Young Christchurch fashion designer

From the back room of his Christchurch flat, Steven Park slowly stitches the finishing touches on a jacket made from a woollen blanket he found at an op shop.


"Anything to do with my hands I've always enjoyed, you know, like making origami horses, that was really fun," Park said.


The 25-year-old designs clothes, shoes and accessories under the "6x4" brand name. Park's point of difference? He does everything himself.


"I sew everything, I cut everything, if I'm going to dye the fabric I'll try and dye it myself, so make the natural dye too."


Avocado stones lie drying on his doorstep. Nearby a tray of walnuts are almost ready, both destined to form a dye for Park's garments.


"It's very labour intensive and not many people do things that way nowadays, so I guess that's why my garments are different," he said.


Park studied at the Elam School of Fine Arts in Auckland and spent a semester in New Jersey, in the United States. He graduated with honours in 2015.


While at university, Park became frustrated by the waste from fine arts projects and set out to create clothing and art people would use. His company 6x4 was born.


He travelled to Paris in 2016 to work in "the centre of the clothing industry, to see what it was like for myself".


"I wanted to make sure that I was happy making clothing . . . there are a lot of things that I find problematic in the garment industry, both socially and ethically, and I wanted to see if that was publicly addressed in any way in the fashion system."


After a year working at various fashion companies, including three seasons at the acclaimed label Comme Des Garcons, Park said his concerns "weren't really addressed or talked about at all – it was quite disheartening".


"It was just a quick turnover of seasons, designers burning out, those sort of things."


Park will talk at the Centre of Contemporary Art (CoCA) at 1pm on Saturday about impractical art and the environmental and ethical difficulties of the fast fashion industry.


Deciding to make everything himself was "empowering", Park said.

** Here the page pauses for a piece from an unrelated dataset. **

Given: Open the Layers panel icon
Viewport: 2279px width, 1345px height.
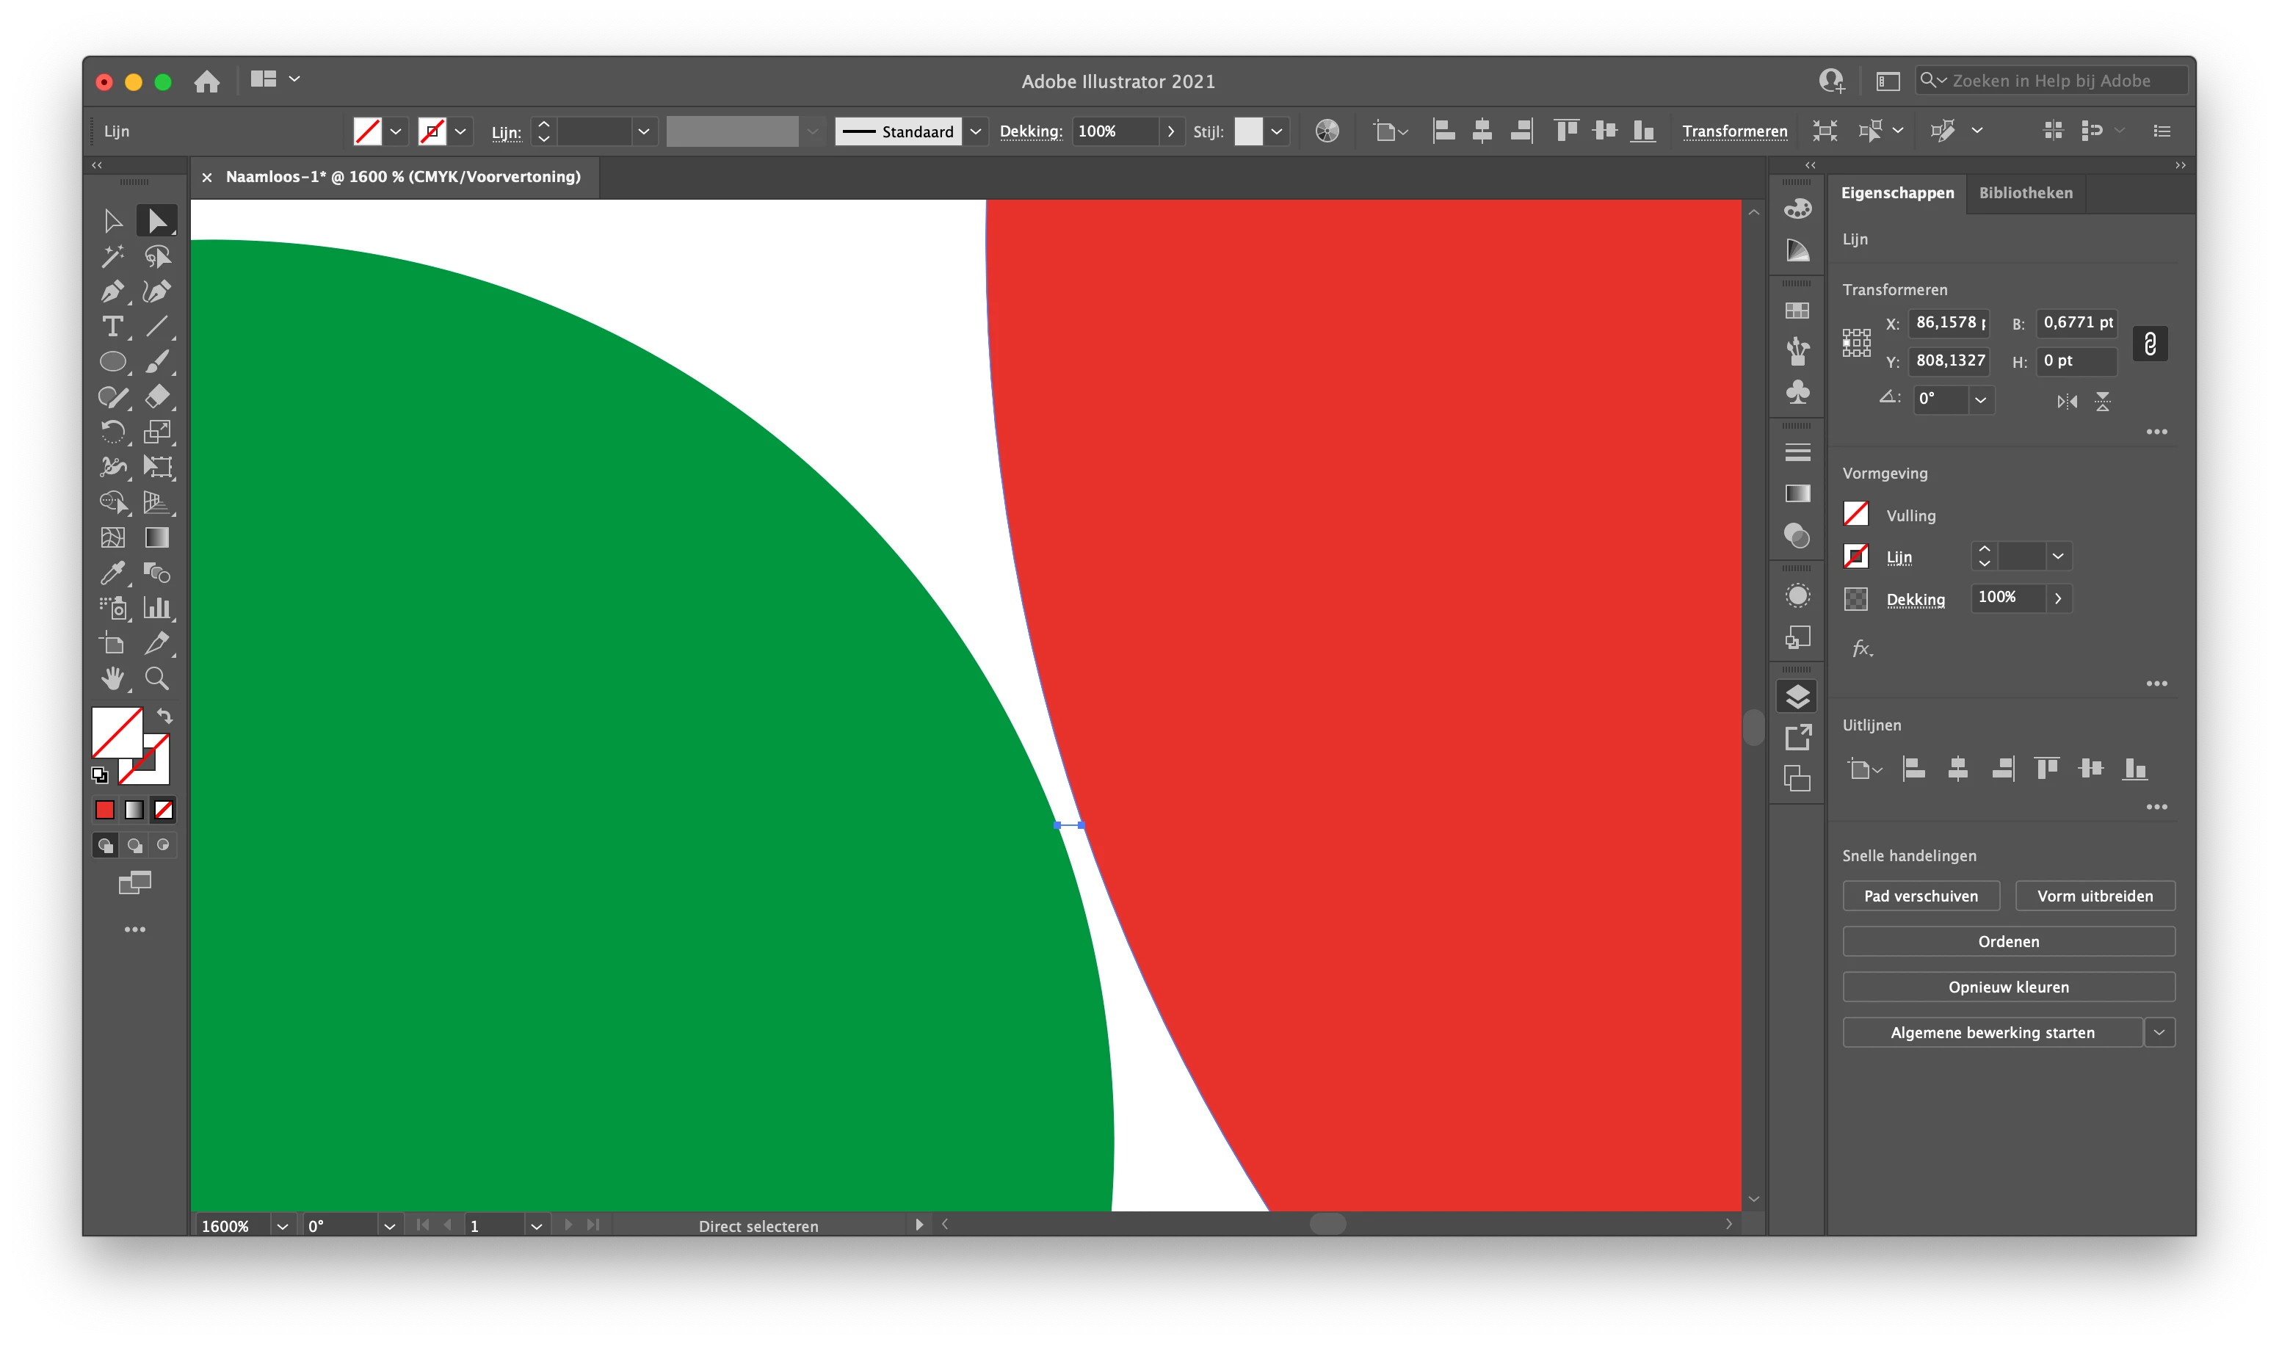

Alongside fashion, he is a painter and woodworker, producing furniture and wooden artefacts.


"You get to understand what the process is like, and how hard it is, you know, how hard it is to dye fabric when you're just using walnuts or whatever.


"I try to use stuff that is waste anyway, but it's really labour intensive and takes a lot of knowledge about chemistry, which I don't really have, so it's a lot of trial and error."